To do:
The lines to return are those from the line holding "Screen dimensions: 370x385" through the last line of the entries below, both included, written exactly and without pictures.

── Data for processing ──

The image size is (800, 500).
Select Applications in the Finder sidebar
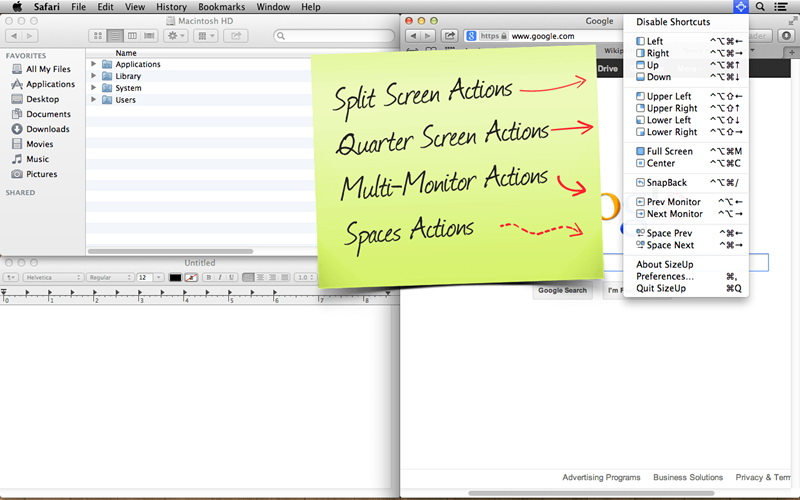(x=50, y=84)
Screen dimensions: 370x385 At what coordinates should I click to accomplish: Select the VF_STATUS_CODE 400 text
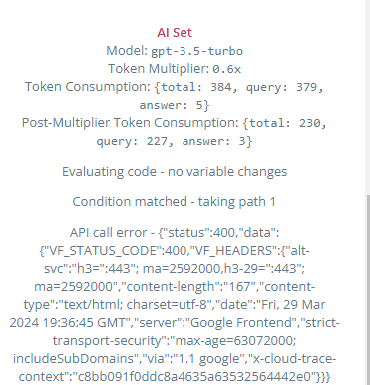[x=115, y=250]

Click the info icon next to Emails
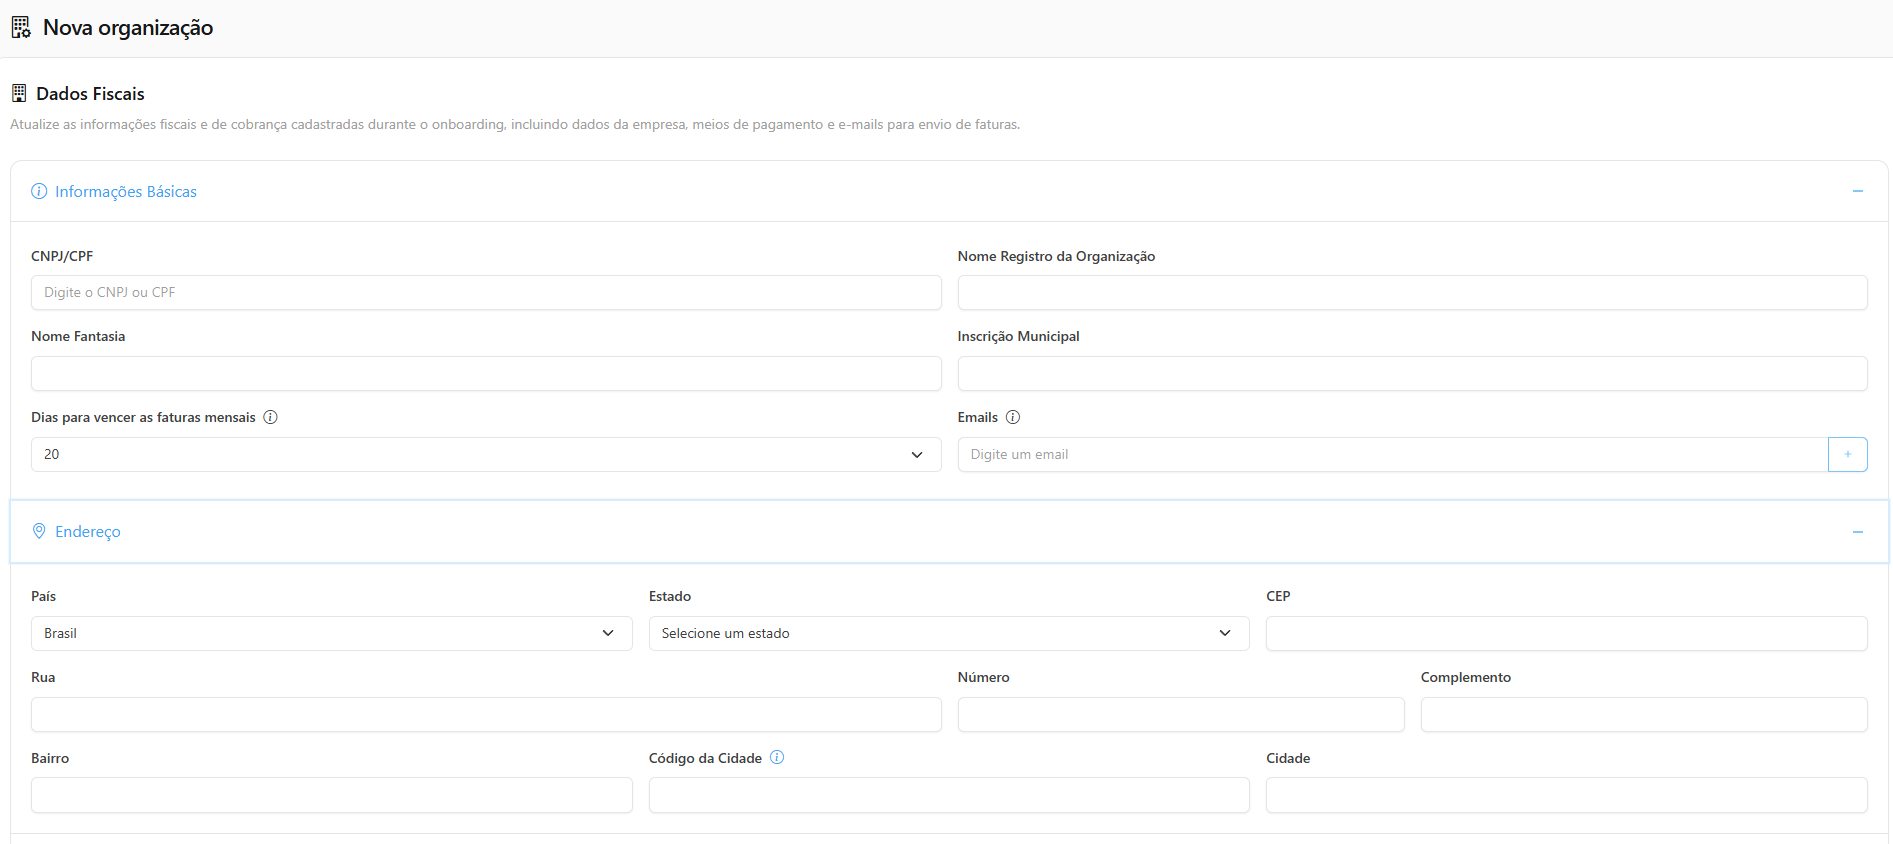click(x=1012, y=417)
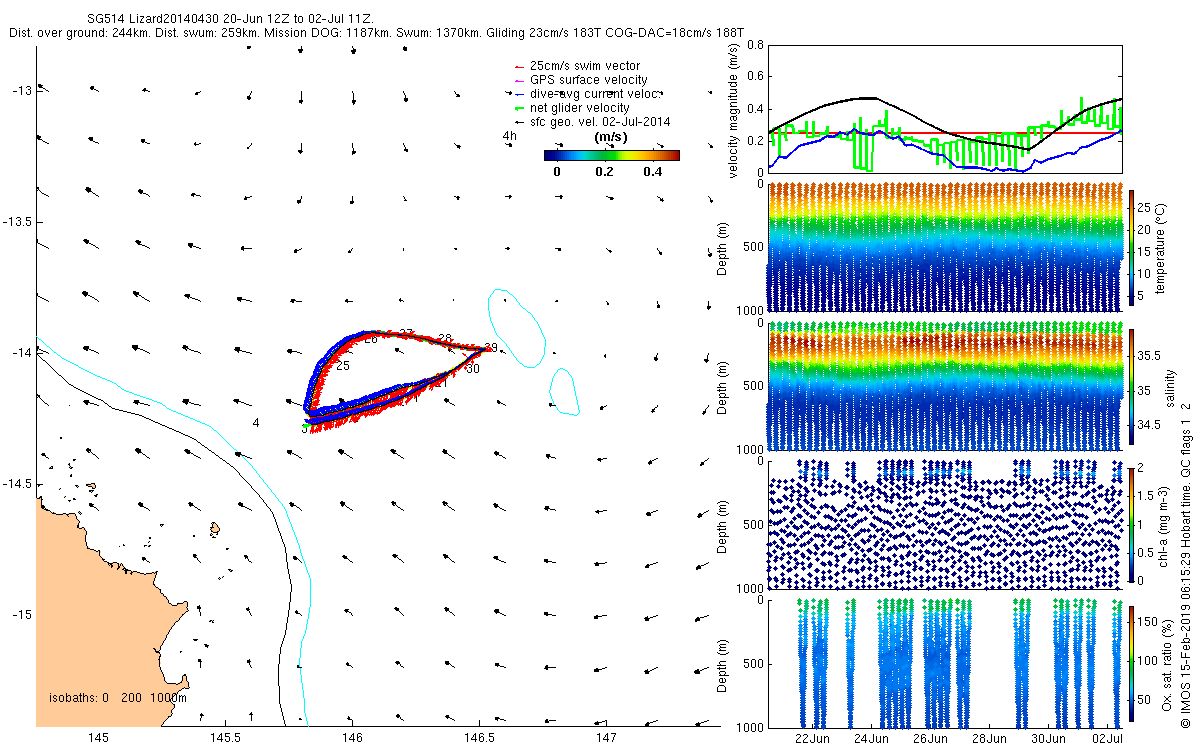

───

Task answer:
Screen dimensions: 370x385 At what coordinates should I click to accomplish: Select the VF_STATUS_CODE 400 text
[x=115, y=250]

Click the info icon next to Emails
click(x=1012, y=417)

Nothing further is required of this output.